Aim: Starting at the line that has "This screenshot has width=859, height=500." and stopping after the line that has "Looking at the screenshot, I should pos(169,159).", write those lines out again with "Screen dimensions" swapped for "Screen size" and nothing else changed.

Material shown:
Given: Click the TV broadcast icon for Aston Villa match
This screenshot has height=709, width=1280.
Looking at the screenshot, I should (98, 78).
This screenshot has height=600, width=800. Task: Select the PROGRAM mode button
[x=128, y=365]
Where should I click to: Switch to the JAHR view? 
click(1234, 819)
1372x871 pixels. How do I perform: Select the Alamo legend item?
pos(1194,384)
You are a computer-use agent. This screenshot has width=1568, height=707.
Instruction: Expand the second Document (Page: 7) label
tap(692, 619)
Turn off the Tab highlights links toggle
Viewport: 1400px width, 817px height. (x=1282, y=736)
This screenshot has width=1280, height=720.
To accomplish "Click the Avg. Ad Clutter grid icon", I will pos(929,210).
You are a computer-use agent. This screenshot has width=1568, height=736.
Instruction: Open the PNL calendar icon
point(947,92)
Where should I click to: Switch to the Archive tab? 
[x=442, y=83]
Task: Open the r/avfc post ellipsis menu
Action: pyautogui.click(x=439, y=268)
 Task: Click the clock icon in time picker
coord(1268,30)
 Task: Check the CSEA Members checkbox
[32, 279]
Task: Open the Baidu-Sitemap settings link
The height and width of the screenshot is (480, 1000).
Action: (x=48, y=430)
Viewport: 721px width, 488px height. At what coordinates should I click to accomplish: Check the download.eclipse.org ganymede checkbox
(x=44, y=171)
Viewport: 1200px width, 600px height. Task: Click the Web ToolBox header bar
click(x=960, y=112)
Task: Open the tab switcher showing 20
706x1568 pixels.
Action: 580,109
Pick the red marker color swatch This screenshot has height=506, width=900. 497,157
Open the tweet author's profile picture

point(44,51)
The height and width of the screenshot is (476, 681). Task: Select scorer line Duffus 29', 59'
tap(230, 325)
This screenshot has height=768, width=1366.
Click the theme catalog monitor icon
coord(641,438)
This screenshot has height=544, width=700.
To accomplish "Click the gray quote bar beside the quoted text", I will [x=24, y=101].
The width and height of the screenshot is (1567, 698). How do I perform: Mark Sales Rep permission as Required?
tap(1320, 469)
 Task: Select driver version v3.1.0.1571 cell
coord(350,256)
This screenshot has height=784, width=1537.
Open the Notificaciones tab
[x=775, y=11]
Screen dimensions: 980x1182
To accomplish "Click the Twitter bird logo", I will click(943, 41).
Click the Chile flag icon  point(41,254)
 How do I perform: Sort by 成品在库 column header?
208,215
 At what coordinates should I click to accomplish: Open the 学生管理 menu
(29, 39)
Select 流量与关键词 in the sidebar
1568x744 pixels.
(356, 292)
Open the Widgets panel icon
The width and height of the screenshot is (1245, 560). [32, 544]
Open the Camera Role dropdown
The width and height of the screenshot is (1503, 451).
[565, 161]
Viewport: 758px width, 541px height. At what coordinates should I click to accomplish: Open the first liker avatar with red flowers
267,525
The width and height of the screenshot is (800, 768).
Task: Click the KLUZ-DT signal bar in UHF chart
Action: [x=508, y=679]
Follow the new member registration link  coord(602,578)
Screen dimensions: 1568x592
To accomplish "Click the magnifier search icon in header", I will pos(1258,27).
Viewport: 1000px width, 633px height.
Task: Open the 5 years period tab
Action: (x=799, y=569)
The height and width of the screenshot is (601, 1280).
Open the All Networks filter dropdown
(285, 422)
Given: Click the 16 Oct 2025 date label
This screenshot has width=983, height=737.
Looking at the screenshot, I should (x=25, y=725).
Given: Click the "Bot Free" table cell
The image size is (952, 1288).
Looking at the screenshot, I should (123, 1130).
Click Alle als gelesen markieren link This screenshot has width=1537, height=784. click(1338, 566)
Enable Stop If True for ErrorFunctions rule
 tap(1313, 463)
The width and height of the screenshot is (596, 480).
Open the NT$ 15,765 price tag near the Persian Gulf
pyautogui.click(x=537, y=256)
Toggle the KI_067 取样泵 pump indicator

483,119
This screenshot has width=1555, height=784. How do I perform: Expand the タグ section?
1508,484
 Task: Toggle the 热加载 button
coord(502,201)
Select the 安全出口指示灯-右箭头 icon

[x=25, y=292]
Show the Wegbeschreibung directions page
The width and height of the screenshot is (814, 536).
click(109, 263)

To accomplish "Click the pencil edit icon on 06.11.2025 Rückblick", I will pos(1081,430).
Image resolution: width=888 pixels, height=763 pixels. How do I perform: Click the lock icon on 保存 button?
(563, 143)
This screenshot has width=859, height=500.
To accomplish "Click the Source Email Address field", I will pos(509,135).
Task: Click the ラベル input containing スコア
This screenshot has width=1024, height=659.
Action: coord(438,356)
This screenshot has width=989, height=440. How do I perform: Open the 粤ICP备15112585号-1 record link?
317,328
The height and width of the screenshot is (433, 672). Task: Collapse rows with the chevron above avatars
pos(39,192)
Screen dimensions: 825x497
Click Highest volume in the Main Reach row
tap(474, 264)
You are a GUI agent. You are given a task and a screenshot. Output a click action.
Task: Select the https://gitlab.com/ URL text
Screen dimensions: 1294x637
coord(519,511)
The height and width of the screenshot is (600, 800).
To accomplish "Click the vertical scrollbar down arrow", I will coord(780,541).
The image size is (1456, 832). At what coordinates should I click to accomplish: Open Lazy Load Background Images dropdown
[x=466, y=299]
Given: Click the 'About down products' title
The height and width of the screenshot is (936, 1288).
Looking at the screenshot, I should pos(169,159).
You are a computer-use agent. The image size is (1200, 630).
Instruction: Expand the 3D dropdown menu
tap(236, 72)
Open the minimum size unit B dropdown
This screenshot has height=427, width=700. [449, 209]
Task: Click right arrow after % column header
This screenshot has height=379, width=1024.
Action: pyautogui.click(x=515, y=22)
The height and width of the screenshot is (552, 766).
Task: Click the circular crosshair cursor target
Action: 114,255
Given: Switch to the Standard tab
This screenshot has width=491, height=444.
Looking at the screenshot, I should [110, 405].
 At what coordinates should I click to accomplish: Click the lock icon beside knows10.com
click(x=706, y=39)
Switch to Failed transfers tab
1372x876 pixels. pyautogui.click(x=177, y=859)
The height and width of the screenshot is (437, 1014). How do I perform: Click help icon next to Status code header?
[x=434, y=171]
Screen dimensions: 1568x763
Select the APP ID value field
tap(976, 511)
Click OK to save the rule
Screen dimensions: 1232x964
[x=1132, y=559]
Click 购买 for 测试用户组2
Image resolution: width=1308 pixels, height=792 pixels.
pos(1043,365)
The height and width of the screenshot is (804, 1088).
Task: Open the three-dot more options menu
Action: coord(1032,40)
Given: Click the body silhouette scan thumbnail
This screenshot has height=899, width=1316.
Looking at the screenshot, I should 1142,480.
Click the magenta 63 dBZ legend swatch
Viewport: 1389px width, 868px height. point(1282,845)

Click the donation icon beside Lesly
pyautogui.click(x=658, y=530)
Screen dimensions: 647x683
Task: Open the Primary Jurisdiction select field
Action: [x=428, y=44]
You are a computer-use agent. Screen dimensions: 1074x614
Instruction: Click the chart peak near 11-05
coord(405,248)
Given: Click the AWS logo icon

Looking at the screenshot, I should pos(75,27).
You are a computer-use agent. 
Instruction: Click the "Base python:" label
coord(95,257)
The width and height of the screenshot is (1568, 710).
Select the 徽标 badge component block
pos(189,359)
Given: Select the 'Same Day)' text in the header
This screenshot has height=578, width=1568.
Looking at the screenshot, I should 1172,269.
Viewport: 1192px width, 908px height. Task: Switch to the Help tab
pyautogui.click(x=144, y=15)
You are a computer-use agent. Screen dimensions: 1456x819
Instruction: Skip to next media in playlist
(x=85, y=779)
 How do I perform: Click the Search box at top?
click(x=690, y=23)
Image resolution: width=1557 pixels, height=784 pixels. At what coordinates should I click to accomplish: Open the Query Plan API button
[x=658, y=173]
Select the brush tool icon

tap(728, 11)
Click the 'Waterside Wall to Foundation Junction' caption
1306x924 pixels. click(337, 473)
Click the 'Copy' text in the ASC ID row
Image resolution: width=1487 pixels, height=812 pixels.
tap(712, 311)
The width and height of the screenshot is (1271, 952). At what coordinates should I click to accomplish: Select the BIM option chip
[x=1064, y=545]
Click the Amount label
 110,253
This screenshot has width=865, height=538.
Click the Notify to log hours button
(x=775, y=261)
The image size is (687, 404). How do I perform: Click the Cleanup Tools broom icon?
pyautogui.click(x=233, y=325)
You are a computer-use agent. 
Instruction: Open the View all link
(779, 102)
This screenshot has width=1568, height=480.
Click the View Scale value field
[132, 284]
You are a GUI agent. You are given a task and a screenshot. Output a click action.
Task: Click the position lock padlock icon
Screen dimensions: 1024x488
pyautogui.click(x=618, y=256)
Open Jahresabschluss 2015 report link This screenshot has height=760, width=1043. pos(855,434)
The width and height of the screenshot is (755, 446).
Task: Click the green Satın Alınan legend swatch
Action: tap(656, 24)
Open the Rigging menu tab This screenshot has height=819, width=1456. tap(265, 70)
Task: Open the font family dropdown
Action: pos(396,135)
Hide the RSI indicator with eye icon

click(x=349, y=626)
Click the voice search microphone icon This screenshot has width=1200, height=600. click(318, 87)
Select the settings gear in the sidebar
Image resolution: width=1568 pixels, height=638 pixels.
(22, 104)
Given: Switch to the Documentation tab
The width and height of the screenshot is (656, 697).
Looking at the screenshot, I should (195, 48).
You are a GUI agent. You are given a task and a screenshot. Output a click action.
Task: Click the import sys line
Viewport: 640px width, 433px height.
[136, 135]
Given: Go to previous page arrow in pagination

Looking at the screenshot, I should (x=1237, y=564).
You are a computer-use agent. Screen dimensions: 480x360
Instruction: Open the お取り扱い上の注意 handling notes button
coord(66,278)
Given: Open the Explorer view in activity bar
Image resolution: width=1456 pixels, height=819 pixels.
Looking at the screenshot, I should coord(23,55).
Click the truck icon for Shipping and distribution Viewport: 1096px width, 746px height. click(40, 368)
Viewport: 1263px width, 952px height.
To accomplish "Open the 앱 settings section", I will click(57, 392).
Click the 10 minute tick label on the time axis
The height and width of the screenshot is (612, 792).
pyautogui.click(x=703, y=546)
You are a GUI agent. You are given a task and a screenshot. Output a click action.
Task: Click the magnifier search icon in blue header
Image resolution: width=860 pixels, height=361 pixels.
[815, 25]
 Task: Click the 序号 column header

Answer for the task:
This screenshot has width=859, height=500.
To accomplish "Click the Source Email Address field", I will pos(509,135).
Task: Click the ラベル input containing スコア
This screenshot has width=1024, height=659.
Action: coord(438,356)
This screenshot has width=989, height=440. How do I perform: Open the 粤ICP备15112585号-1 record link?
317,328
The height and width of the screenshot is (433, 672). Task: Collapse rows with the chevron above avatars
pos(39,192)
Screen size: 825x497
Click Highest volume in the Main Reach row
tap(474, 264)
You are a GUI agent. You are given a task and a screenshot. Output a click action.
Task: Select the https://gitlab.com/ URL text
Screen size: 1294x637
coord(519,511)
The height and width of the screenshot is (600, 800).
To accomplish "Click the vertical scrollbar down arrow", I will coord(780,541).
The image size is (1456, 832). At what coordinates should I click to accomplish: Open Lazy Load Background Images dropdown
[x=466, y=299]
Given: Click the 'About down products' title
The height and width of the screenshot is (936, 1288).
Looking at the screenshot, I should pos(169,159).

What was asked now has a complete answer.